SFGH 1.13 AM pearls: CCB overdose

  • Calcium channel blockers cause severe toxicity at 5-10 times the normal dose, and extended-release preparations have a very unpredictable duration of release. Toxicity signs/symptoms include:
    • Bradycardia (usually just with verapamil and diltiazem)
    • Hypotension
    • Signs of heart failure in some cases from negative inotropy
    • PR-prolongation and bradydysrhthymias on EKG
  • As always, focus on the ABCs, but then call your friendly tox service for assistance!
  • Molecular medicine pearl of the day – insulin release is mediated by calcium, so CCBs can cause hyperglycemia in some cases, even in non-diabetic patients
    • Related to this, high dose insulin can be used to increase inotropy! (allows for insulin-mediated glucose uptake by the myocytes for contraction)

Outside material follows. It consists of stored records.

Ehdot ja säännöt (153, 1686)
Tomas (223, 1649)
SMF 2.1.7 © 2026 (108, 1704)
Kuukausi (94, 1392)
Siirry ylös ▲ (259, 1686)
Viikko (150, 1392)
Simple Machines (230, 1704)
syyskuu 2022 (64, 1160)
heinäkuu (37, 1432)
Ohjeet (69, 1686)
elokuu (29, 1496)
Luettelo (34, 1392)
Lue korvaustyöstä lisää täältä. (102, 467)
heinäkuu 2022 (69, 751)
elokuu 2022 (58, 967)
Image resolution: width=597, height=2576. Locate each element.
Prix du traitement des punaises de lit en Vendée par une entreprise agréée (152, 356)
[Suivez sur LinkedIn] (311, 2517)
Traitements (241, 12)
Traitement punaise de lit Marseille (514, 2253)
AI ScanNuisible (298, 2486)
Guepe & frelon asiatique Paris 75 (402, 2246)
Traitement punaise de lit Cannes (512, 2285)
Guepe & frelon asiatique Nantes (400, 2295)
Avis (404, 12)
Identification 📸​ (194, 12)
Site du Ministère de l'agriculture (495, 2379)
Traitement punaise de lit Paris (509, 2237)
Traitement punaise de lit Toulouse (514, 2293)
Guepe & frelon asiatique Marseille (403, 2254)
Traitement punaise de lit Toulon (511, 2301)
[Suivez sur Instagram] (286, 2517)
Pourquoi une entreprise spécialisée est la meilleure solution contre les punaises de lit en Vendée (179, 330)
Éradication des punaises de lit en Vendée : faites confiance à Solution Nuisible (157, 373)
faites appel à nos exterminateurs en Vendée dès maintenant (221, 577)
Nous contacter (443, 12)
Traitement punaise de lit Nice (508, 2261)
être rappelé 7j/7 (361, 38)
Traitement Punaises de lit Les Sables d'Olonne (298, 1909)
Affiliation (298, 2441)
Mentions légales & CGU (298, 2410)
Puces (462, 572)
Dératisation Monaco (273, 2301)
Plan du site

      • Glucose can be given if needed, but some patients will not need this if they are hypoglycemic from the CCB overdose
    • Other mainstays of therapy include IV fluids and pressors as needed for hypotension and IV calcium salts
      • There is not great evidence for calcium, but tox still recommends this, with a goal serum calcium of 12-15 (!)
      • One extra pathophys pearl unique to this case – since the patient has HOCM, she needs good afterload (like PEEP for the aortic valve πŸ™‚ and phenylephrine was used as the first line pressor for this reason.